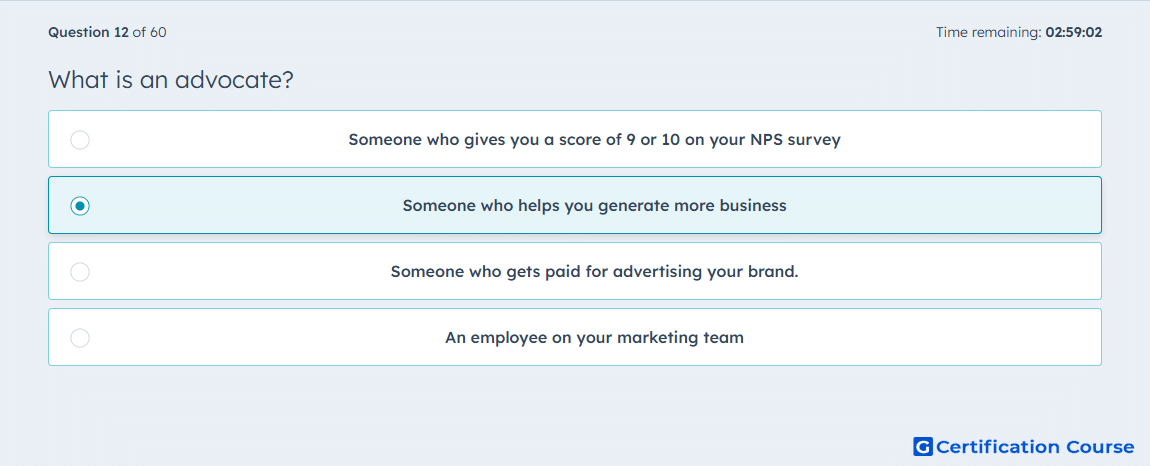
Task: Click 'your brand.' in the third answer
Action: click(x=753, y=272)
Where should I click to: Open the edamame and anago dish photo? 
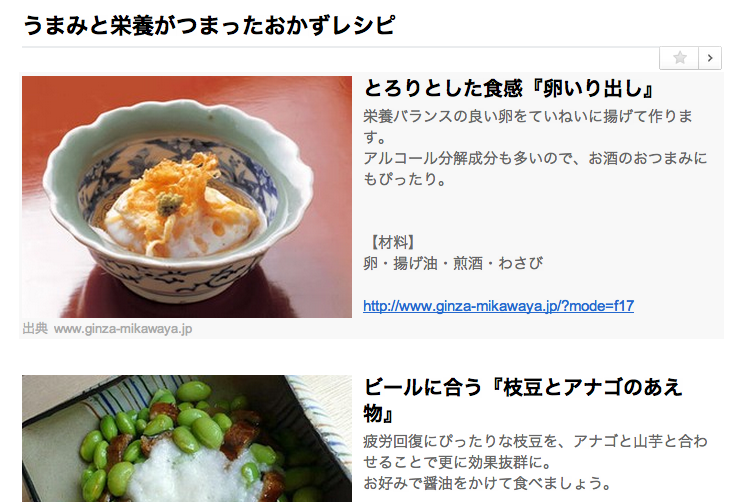click(187, 439)
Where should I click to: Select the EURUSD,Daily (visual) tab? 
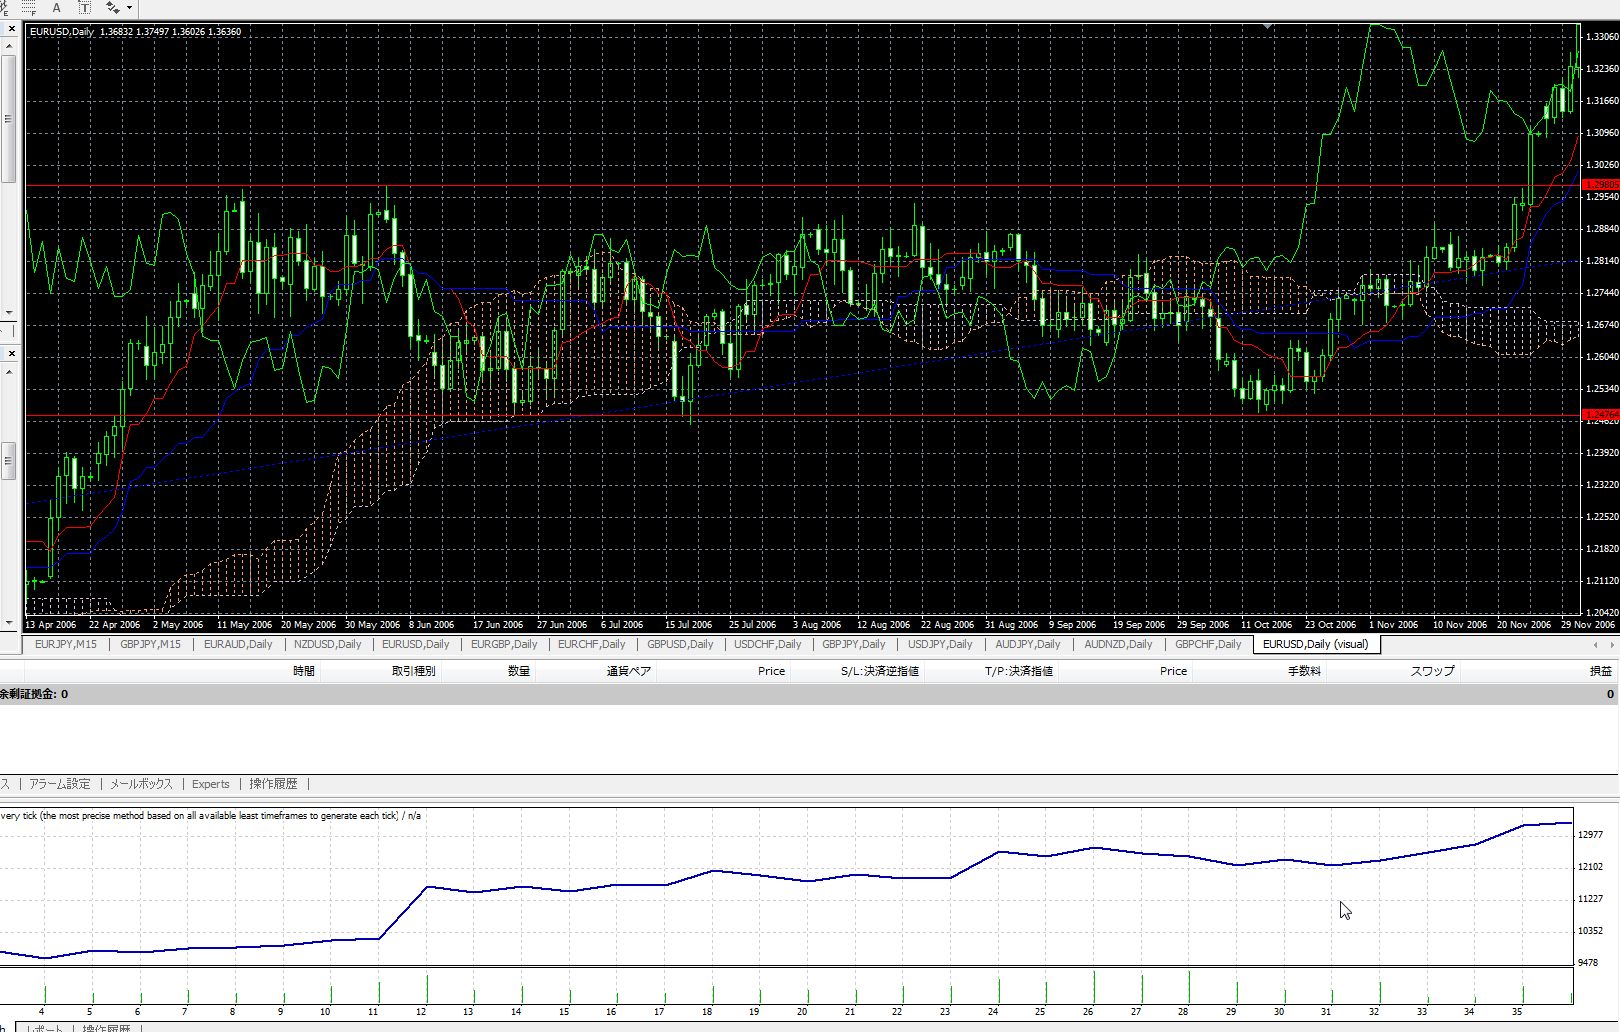(1315, 645)
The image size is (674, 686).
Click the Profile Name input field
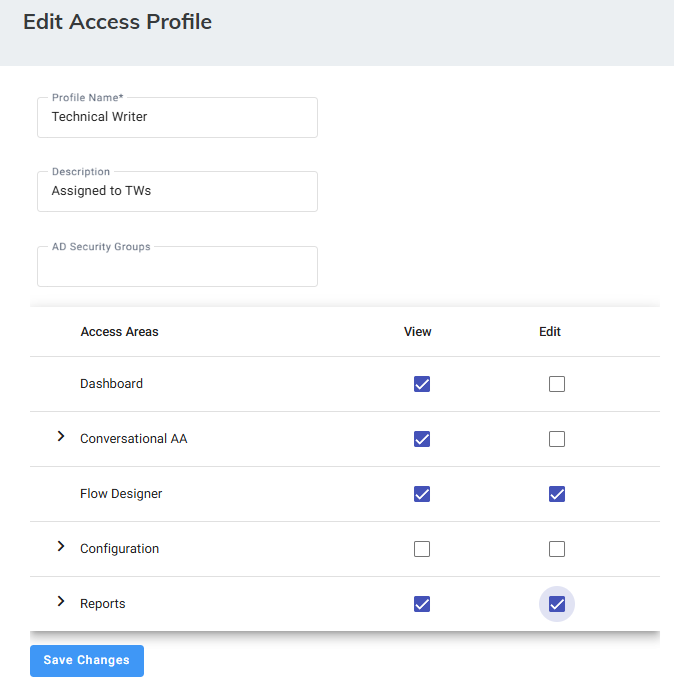[177, 117]
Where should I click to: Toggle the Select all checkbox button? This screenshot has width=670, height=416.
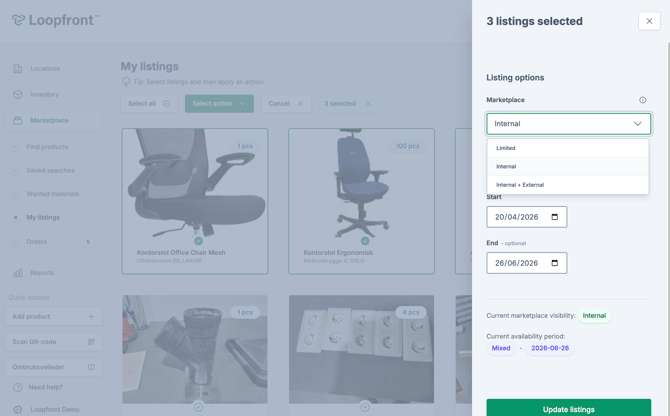149,103
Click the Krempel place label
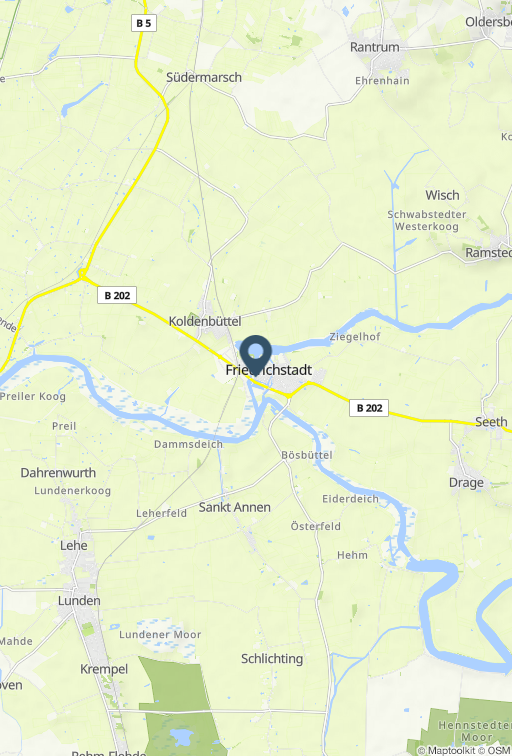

### Instructions for the task
Your output must consist only of the lines from the line with "Where should I click to: Select" through the final line of the data, both included, reproduced exactly and free of pictures.

### Result for this exercise
Where should I click to: Select the EURUSD,Daily (visual) tab? 
(1315, 645)
The image size is (674, 686).
Click the Profile Name input field
[177, 117]
Where should I click to: Toggle the Select all checkbox button? This screenshot has width=670, height=416.
149,103
Click the Krempel place label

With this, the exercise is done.